**Exercise objective**
Exact repetition is the task: copy every entry below.

**Material for this task**
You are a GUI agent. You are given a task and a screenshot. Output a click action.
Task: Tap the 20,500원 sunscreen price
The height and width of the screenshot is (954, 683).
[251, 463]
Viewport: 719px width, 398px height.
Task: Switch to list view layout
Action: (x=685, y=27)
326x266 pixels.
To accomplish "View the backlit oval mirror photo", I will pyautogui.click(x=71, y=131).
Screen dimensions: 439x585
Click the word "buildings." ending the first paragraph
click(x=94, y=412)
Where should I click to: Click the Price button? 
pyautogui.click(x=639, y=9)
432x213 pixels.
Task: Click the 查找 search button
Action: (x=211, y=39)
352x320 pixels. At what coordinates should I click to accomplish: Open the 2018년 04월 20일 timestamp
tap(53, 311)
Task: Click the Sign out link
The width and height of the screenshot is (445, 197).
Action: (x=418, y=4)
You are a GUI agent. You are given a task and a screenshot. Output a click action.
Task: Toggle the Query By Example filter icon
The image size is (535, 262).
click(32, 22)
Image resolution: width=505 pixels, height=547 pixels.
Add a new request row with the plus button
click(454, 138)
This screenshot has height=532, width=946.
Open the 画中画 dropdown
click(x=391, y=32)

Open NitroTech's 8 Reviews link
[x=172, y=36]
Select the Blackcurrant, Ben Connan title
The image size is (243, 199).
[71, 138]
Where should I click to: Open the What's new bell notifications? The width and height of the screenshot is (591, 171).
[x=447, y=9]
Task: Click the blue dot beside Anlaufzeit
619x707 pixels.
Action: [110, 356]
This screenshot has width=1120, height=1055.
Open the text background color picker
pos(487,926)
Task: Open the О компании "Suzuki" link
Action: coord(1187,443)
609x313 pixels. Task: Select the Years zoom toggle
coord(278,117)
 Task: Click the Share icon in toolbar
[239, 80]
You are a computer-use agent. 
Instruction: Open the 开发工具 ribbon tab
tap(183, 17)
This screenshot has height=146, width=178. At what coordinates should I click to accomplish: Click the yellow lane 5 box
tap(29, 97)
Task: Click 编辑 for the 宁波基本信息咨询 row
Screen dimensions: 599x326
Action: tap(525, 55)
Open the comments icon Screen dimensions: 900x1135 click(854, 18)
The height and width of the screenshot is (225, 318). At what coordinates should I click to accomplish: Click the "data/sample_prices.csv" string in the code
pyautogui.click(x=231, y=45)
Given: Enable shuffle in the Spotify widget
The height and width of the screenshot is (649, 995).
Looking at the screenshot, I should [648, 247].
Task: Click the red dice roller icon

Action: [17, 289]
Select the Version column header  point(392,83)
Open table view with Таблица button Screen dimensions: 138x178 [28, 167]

**Solution below**
You are a GUI agent. You are given a task and a screenshot. Output a click action.
Task: Tap the 20,500원 sunscreen price
The height and width of the screenshot is (954, 683).
[251, 463]
Viewport: 719px width, 398px height.
Task: Switch to list view layout
Action: (x=685, y=27)
326x266 pixels.
To accomplish "View the backlit oval mirror photo", I will pyautogui.click(x=71, y=131).
Screen dimensions: 439x585
Click the word "buildings." ending the first paragraph
click(x=94, y=412)
Where should I click to: Click the Price button? 
pyautogui.click(x=639, y=9)
432x213 pixels.
Task: Click the 查找 search button
Action: (x=211, y=39)
352x320 pixels. At what coordinates should I click to accomplish: Open the 2018년 04월 20일 timestamp
tap(53, 311)
Task: Click the Sign out link
The width and height of the screenshot is (445, 197).
Action: (x=418, y=4)
You are a GUI agent. You are given a task and a screenshot. Output a click action.
Task: Toggle the Query By Example filter icon
The image size is (535, 262).
click(32, 22)
Image resolution: width=505 pixels, height=547 pixels.
Add a new request row with the plus button
click(454, 138)
This screenshot has height=532, width=946.
Open the 画中画 dropdown
click(x=391, y=32)

Open NitroTech's 8 Reviews link
[x=172, y=36]
Select the Blackcurrant, Ben Connan title
The image size is (243, 199).
[71, 138]
Where should I click to: Open the What's new bell notifications? The width and height of the screenshot is (591, 171).
[x=447, y=9]
Task: Click the blue dot beside Anlaufzeit
619x707 pixels.
Action: [110, 356]
This screenshot has width=1120, height=1055.
Open the text background color picker
pos(487,926)
Task: Open the О компании "Suzuki" link
Action: coord(1187,443)
609x313 pixels. Task: Select the Years zoom toggle
coord(278,117)
 Task: Click the Share icon in toolbar
[239, 80]
You are a computer-use agent. 
Instruction: Open the 开发工具 ribbon tab
tap(183, 17)
This screenshot has height=146, width=178. At what coordinates should I click to accomplish: Click the yellow lane 5 box
tap(29, 97)
Task: Click 编辑 for the 宁波基本信息咨询 row
Screen dimensions: 599x326
Action: tap(525, 55)
Open the comments icon Screen dimensions: 900x1135 click(854, 18)
The height and width of the screenshot is (225, 318). At what coordinates should I click to accomplish: Click the "data/sample_prices.csv" string in the code
pyautogui.click(x=231, y=45)
Given: Enable shuffle in the Spotify widget
The height and width of the screenshot is (649, 995).
Looking at the screenshot, I should [648, 247].
Task: Click the red dice roller icon

Action: [17, 289]
Select the Version column header  point(392,83)
Open table view with Таблица button Screen dimensions: 138x178 [28, 167]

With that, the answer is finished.